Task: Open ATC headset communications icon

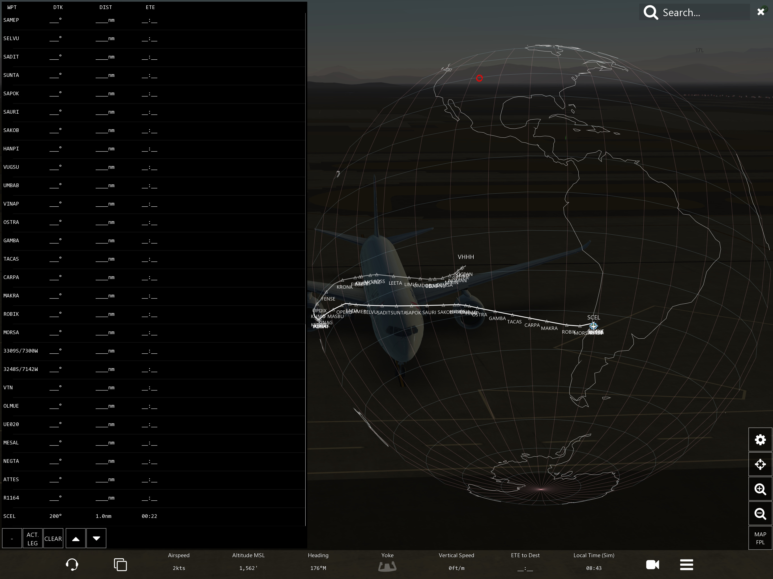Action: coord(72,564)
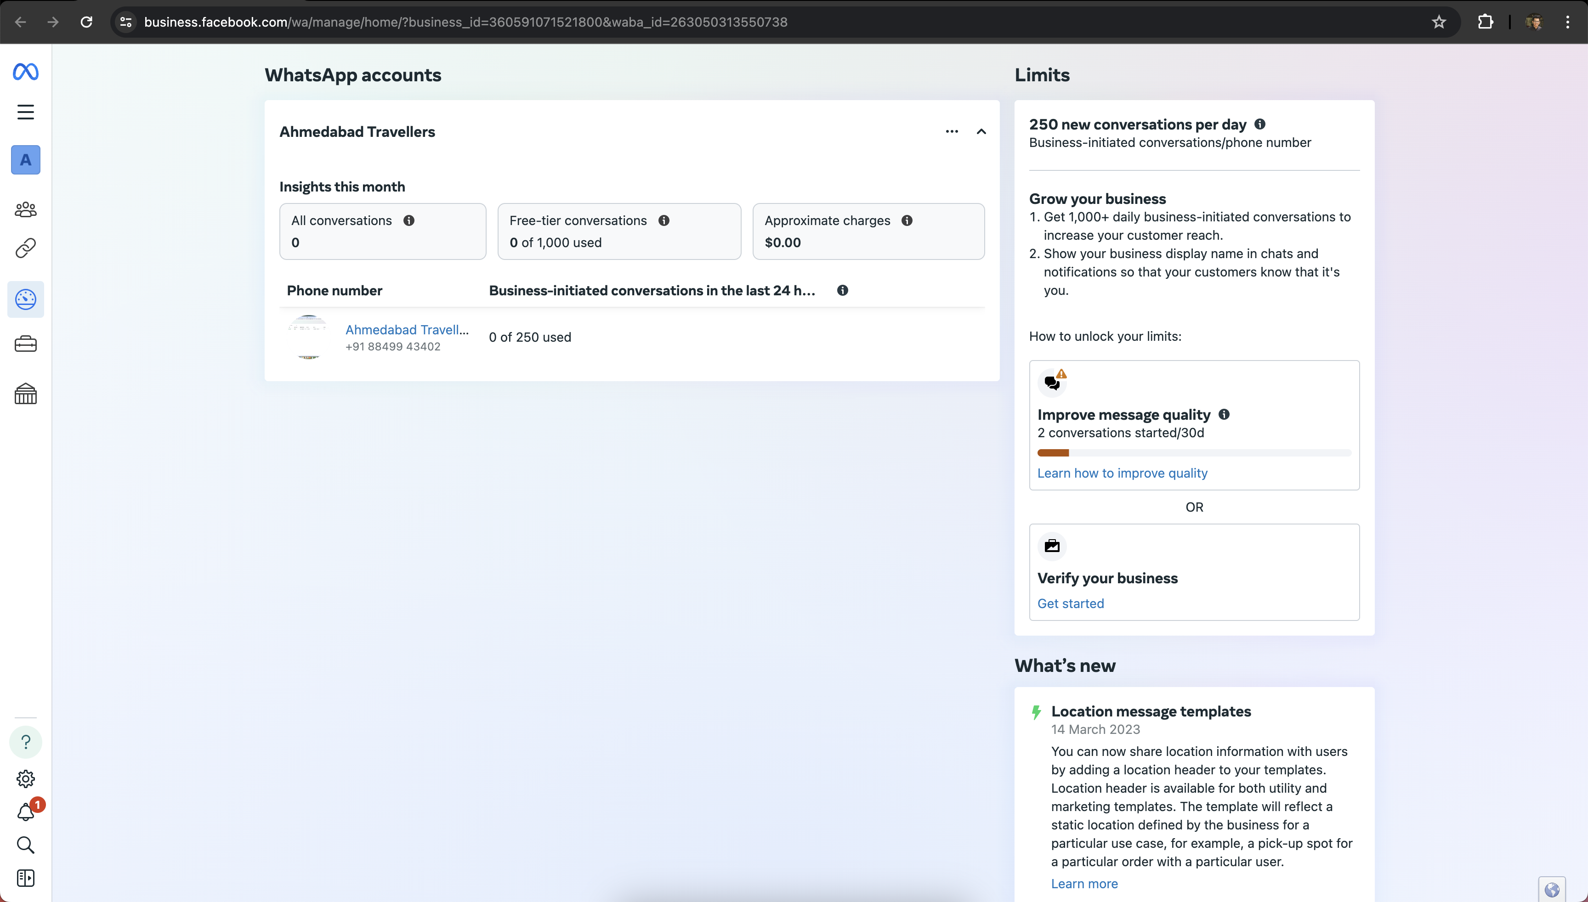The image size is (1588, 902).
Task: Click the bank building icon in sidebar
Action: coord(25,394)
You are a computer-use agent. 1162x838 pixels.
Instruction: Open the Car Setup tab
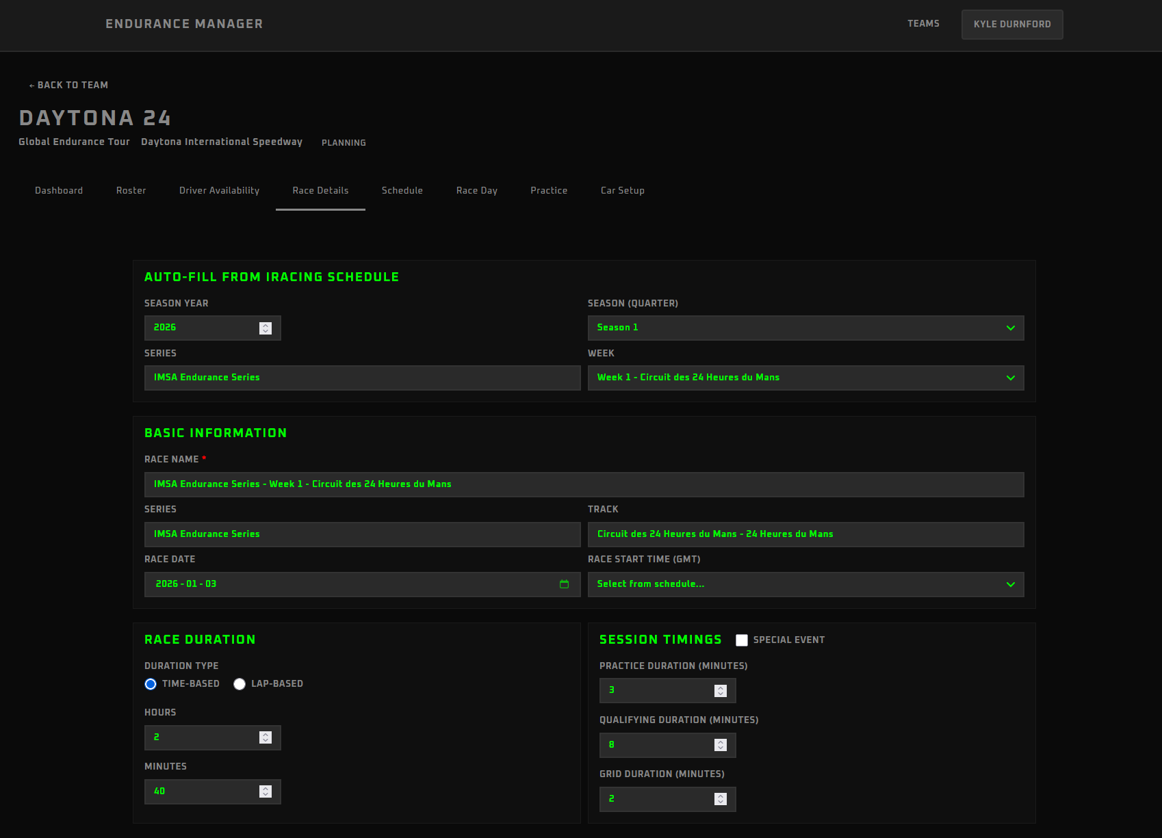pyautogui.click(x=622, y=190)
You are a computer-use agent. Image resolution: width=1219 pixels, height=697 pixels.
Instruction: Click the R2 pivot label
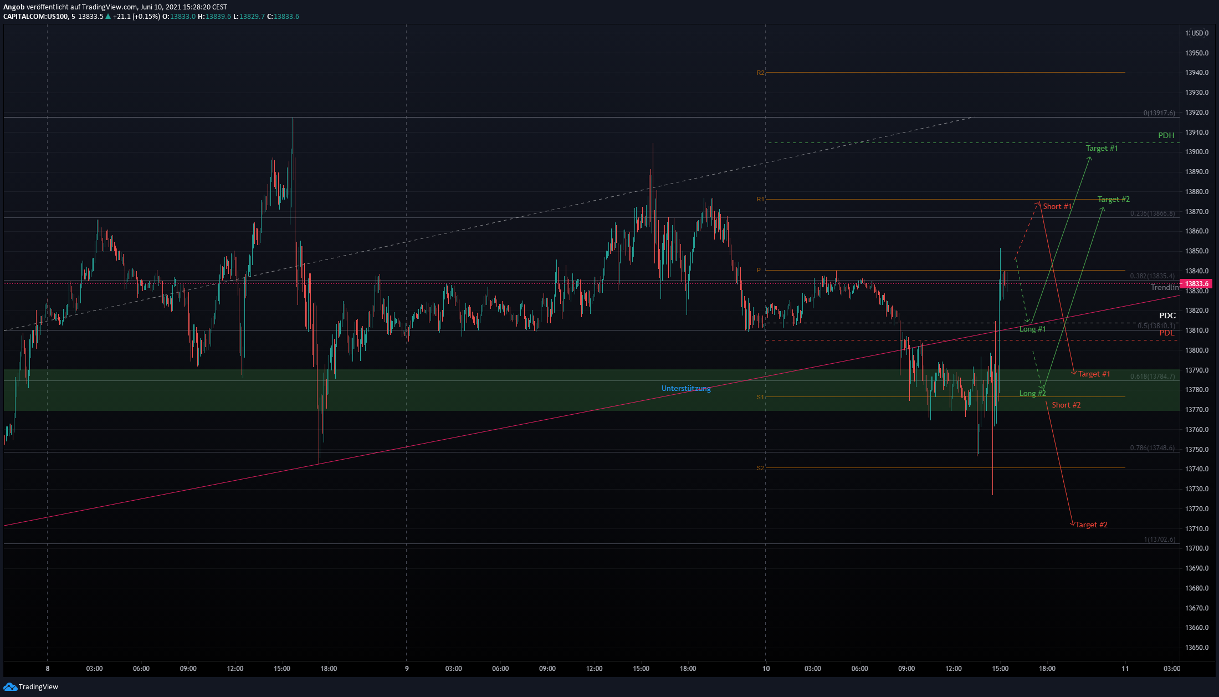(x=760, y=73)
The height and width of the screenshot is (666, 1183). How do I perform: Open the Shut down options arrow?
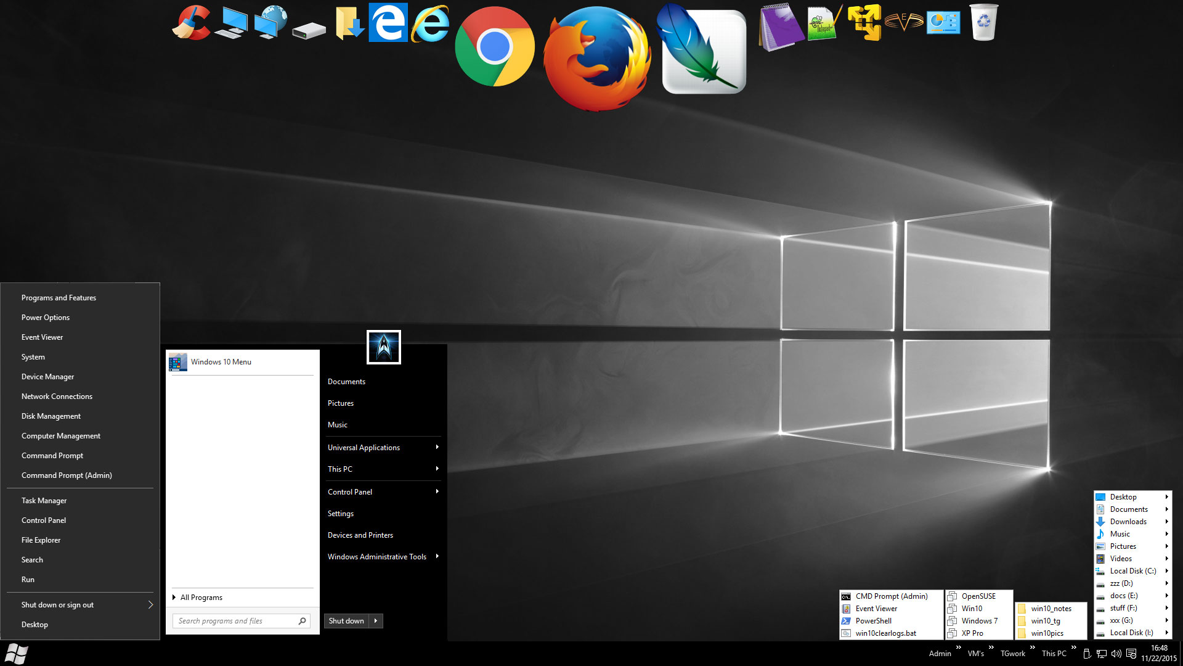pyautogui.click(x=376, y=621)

----------

Task to complete> Return only the number of lines in the entries above that contain the word "agent".

Expected answer> 2